START Data supplied
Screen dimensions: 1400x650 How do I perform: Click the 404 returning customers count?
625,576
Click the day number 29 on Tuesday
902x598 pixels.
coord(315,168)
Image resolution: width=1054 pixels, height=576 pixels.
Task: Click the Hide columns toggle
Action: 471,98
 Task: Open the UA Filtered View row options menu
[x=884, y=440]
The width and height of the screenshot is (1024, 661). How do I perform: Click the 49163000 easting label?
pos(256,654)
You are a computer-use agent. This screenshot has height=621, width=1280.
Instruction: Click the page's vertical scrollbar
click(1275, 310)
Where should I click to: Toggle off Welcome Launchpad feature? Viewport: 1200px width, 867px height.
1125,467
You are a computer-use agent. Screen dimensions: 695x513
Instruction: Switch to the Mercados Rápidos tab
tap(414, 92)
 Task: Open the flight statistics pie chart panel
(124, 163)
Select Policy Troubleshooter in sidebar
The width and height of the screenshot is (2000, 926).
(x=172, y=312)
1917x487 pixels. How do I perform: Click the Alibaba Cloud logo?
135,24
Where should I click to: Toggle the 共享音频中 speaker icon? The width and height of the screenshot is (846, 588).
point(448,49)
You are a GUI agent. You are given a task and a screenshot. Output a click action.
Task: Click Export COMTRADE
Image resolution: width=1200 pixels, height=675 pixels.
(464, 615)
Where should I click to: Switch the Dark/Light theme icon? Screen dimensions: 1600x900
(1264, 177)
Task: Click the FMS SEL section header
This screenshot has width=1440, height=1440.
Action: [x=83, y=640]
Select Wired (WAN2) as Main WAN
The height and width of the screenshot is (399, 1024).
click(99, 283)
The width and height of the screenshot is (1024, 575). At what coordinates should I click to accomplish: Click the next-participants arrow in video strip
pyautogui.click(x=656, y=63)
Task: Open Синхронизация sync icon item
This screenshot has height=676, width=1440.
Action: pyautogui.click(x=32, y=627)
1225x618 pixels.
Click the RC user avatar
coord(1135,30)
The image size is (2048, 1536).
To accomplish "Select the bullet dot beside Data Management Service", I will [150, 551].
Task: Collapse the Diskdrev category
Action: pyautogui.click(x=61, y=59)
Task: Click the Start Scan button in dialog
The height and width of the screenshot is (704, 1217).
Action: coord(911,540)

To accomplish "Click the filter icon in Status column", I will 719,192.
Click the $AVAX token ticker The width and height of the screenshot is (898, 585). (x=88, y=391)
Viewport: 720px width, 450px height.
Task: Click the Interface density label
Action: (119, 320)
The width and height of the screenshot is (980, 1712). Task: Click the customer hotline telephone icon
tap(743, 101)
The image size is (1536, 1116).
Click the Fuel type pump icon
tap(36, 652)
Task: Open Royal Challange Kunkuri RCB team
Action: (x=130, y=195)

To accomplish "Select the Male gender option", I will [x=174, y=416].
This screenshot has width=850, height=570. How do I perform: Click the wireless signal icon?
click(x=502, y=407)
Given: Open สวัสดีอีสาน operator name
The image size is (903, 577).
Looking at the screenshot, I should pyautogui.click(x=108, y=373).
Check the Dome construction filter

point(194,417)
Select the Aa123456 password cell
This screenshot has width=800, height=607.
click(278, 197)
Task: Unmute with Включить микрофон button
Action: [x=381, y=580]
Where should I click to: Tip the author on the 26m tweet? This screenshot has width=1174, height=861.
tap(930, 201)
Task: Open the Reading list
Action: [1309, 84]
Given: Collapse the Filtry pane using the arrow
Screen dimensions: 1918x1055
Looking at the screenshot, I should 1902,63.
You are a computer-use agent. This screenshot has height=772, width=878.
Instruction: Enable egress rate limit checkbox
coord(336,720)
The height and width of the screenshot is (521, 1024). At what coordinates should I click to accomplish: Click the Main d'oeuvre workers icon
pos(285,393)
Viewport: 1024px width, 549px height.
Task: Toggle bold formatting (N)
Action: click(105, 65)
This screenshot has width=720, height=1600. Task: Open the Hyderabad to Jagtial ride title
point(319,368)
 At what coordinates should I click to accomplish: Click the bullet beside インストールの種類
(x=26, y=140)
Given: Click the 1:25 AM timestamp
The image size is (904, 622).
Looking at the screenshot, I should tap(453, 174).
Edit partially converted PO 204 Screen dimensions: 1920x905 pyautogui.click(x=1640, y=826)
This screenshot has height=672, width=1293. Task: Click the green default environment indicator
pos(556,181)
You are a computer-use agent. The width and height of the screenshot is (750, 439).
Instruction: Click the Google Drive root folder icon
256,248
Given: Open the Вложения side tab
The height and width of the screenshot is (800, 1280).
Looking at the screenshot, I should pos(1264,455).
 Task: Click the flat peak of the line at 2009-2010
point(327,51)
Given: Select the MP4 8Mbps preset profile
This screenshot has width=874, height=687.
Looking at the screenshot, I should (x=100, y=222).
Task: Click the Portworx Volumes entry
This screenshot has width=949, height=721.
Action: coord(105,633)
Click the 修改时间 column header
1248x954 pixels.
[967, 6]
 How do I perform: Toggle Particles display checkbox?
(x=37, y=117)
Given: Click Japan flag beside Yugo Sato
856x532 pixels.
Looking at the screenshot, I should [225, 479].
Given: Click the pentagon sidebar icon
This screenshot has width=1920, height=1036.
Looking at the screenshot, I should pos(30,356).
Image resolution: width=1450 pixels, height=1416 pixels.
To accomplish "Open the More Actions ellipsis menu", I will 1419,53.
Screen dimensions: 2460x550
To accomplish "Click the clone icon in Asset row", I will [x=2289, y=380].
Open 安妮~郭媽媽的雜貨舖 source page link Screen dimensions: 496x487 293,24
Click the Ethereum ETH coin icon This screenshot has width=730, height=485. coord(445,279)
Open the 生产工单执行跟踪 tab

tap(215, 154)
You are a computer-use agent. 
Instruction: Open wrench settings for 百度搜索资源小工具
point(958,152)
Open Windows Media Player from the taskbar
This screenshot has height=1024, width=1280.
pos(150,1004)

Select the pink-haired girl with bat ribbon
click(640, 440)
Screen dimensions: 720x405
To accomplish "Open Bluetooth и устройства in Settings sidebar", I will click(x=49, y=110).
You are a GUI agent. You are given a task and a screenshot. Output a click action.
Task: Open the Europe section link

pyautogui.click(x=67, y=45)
END Data supplied
Try it
Would you print exactly and only the lines of the material above that run from the line with "The image size is (904, 622)." through the line with "Image resolution: width=1450", both included?

Written solution
The image size is (904, 622).
Looking at the screenshot, I should tap(453, 174).
Edit partially converted PO 204 Screen dimensions: 1920x905 pyautogui.click(x=1640, y=826)
This screenshot has height=672, width=1293. Task: Click the green default environment indicator
pos(556,181)
You are a computer-use agent. The width and height of the screenshot is (750, 439).
Instruction: Click the Google Drive root folder icon
256,248
Given: Open the Вложения side tab
The height and width of the screenshot is (800, 1280).
Looking at the screenshot, I should pos(1264,455).
 Task: Click the flat peak of the line at 2009-2010
point(327,51)
Given: Select the MP4 8Mbps preset profile
This screenshot has width=874, height=687.
Looking at the screenshot, I should (x=100, y=222).
Task: Click the Portworx Volumes entry
This screenshot has width=949, height=721.
Action: coord(105,633)
Click the 修改时间 column header
1248x954 pixels.
[967, 6]
 How do I perform: Toggle Particles display checkbox?
(x=37, y=117)
Given: Click Japan flag beside Yugo Sato
856x532 pixels.
Looking at the screenshot, I should [225, 479].
Given: Click the pentagon sidebar icon
This screenshot has width=1920, height=1036.
Looking at the screenshot, I should pos(30,356).
Image resolution: width=1450 pixels, height=1416 pixels.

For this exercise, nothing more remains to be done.